Un nuovo pericolo si aggira negli abitacoli delle auto: si chiama Facebook. Da oggi il colossale social network da 500 milioni di membri si può infatti aggiornare e consultare direttamente dalla macchina mentre si guida. L’idea arriva dalla General Motors che ha appena lanciato un’applicazione specifica per il suo sistema multimediale OnStar, già montato su molte delle sue marche. Un’applicazione su cui Gm punta molto e che molto probabilmente dovrebbe fare polpette di altri sistemi simili della concorrenza, a partire dal famoso Ford Sync. La stessa GM però mette le mani avanti e spiega che questo sistema punta sulla "connettività responsabile" e sulla sicurezza. Già. La sicurezza. Intanto, sia pure esclusivamente attraverso comandi vocali chi guida può aggiornare il suo profilo, farsi leggere (dalla solita voce un po’ metallica) i nuovi messaggi e navigare in lungo e in largo sui vari profili di Facebook.
Tutta la tecnologia per ora è ancora in fase di sperimentazione ma, in realtà, l’integrazione di Facebook con OnStar è già totale perché consente davvero agli abbonati di inviare aggiornamenti del proprio profilo direttamente dalla macchina. Utilizzando un telefono Bluetooth collegato al sistema dell’auto il conducente può infatti farsi leggere qualsiasi messaggio di testo. E, poi, può decidere se rispondere vocalmente oppure azionare un paio di pulsanti sul volante che mandano in linea automaticamente il messaggio "Ho ricevuto un messaggio di testo, ma sono attualmente alla guida", oppure: "Per favore mi chiami?"

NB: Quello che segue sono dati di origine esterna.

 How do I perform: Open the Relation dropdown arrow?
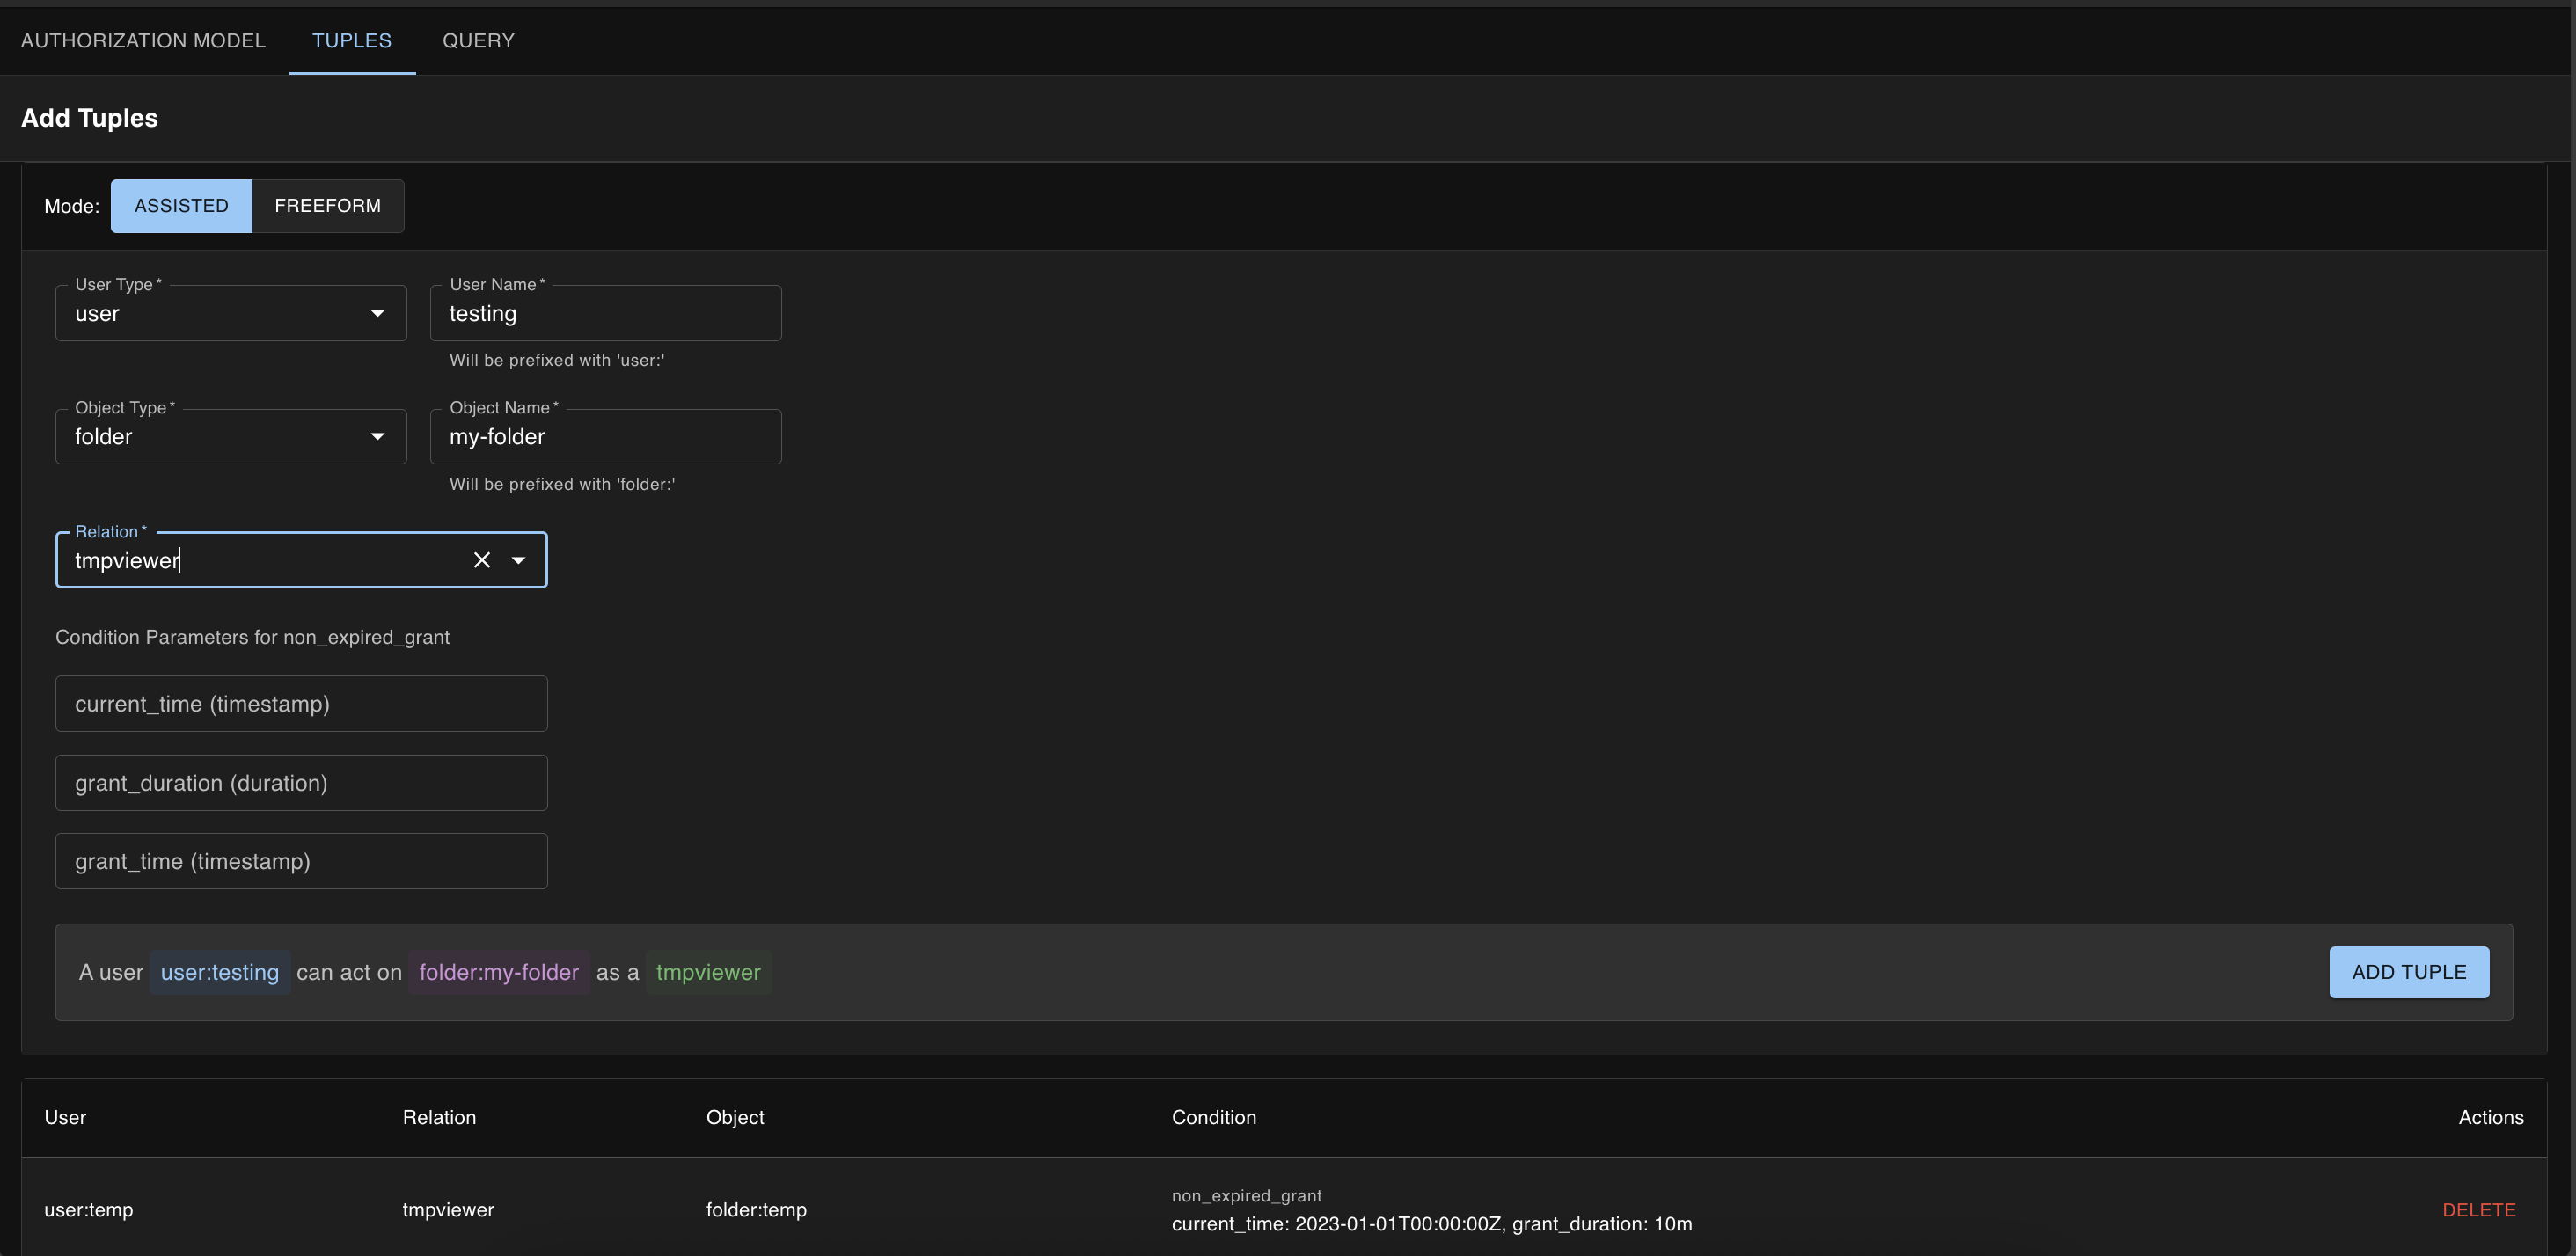tap(518, 560)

A giudicare però da come funziona il sistema OnStar (e il video che pubblichiamo lo dimotra chiaramente), c’è da giurare che ben pochi ricorreranno a quei due pulsanti… Sembra un gioco ma questo è solo l’inizio di quanto OnStar potrebbe proporre in futuro perché su questo fronte l’investimento della GM è enorme. Del resto secondo i dati della Consumer Eletronics Association, la spesa per gli accessori automobilistici elettronici raggiungerà i 15 miliardi di dollari entro l’anno. Più del doppio rispetto a cinque anni fa.